The Met continues a beloved holiday tradition with the presentation of its Christmas Tree and Neapolitan Baroque Crèche, which will be on view from November 20, 2018–January 6, 2019. Magnificently set in front of the 18th-century Spanish choir screen from the Cathedral of Valladolid in the Museum’s Medieval Sculpture Hall (gallery 305), the tree has become a must-see holiday favorite of both New Yorkers and visitors from around the world. Recorded Christmas music in the gallery adds to the enjoyment of the holiday display.
The towering 20-foot blue spruce is gracefully lit and adorned with 19 cherubs and 59 angels, while at the base an additional 71 figures represent the three elements of Nativity scenes that were traditional to 18th-century Naples: adoring shepherds and their flocks, the procession of the three Magi, and spirited peasants and townspeople. Enhancing the display are nearly 50 delightful animals and background pieces that create a dramatic setting for the Nativity; these include the ruins of a Roman temple, several quaint houses, and a typical Italian fountain.
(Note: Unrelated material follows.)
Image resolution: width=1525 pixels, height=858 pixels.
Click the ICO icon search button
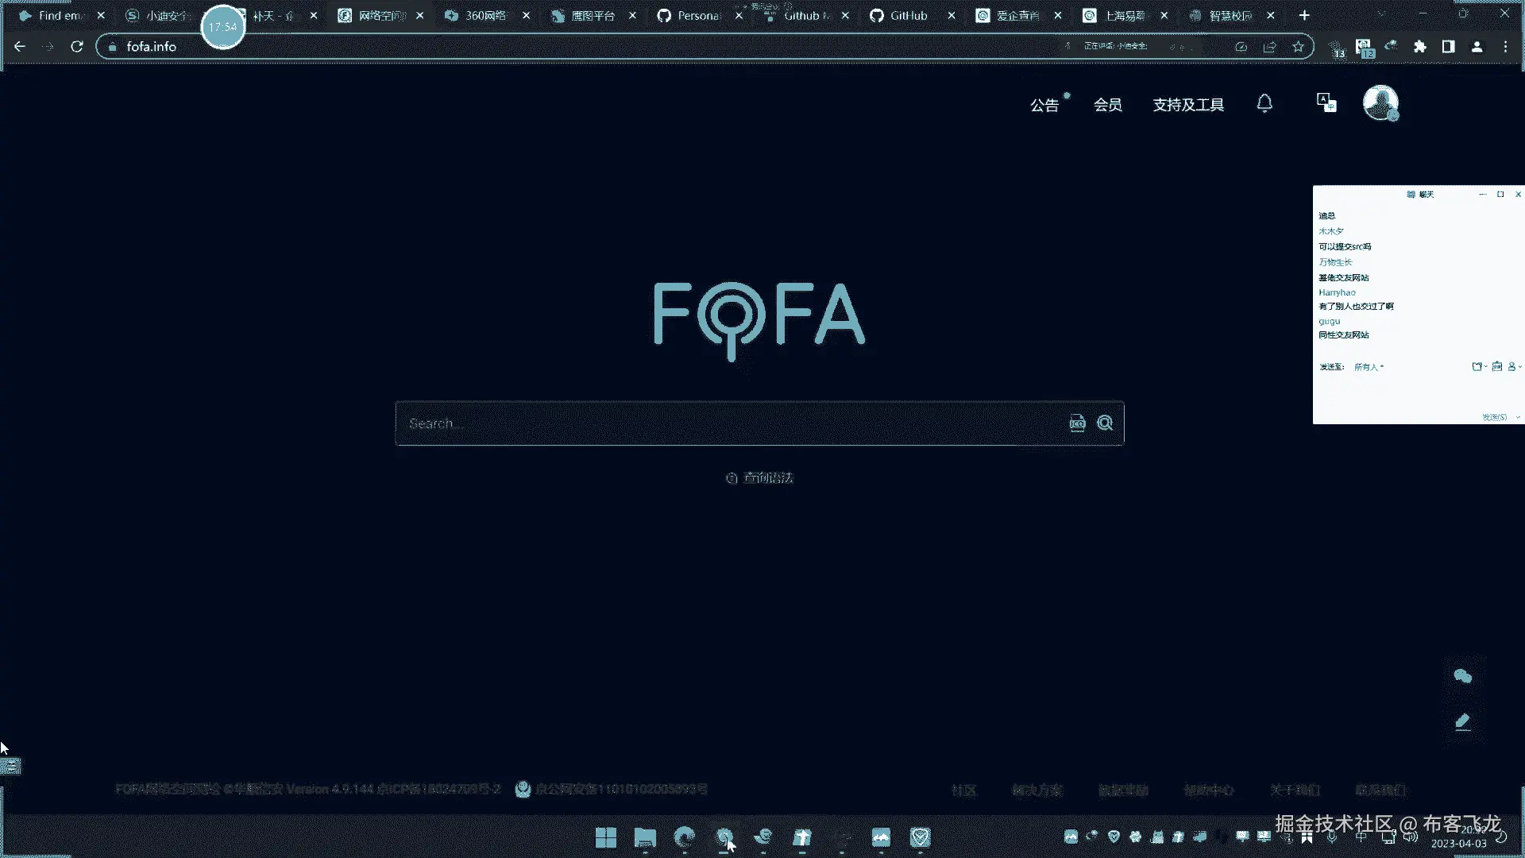[1077, 423]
The exhibit of the crèche is made possible by gifts to The Christmas Tree Fund and the Loretta Hines Howard Fund.
History of the Tree Display
The annual Christmas display has evolved through the generosity, enthusiasm, and dedication of the late Loretta Hines Howard, who began collecting crèche figures in 1925. Mrs. Howard conceived the idea of presenting the elaborate Neapolitan Nativity scene under a Christmas tree— tradition rooted in Northern Europe—with angels swirling upward to the crowning star, and was later ably assisted by her daughter Linn Howard. Over many decades, Linn Howard contributed to the tree’s great beauty by adding and improving details that are fundamentally reflected in the current display.
This unusual combination was first presented to the public in 1957, with The Met’s exhibition of Mrs. Howard’s collection. Since 1964, more than 200 Neapolitan crèche figures from the 18th century have been given to the Museum by Loretta Hines Howard and displayed in the galleries each holiday season.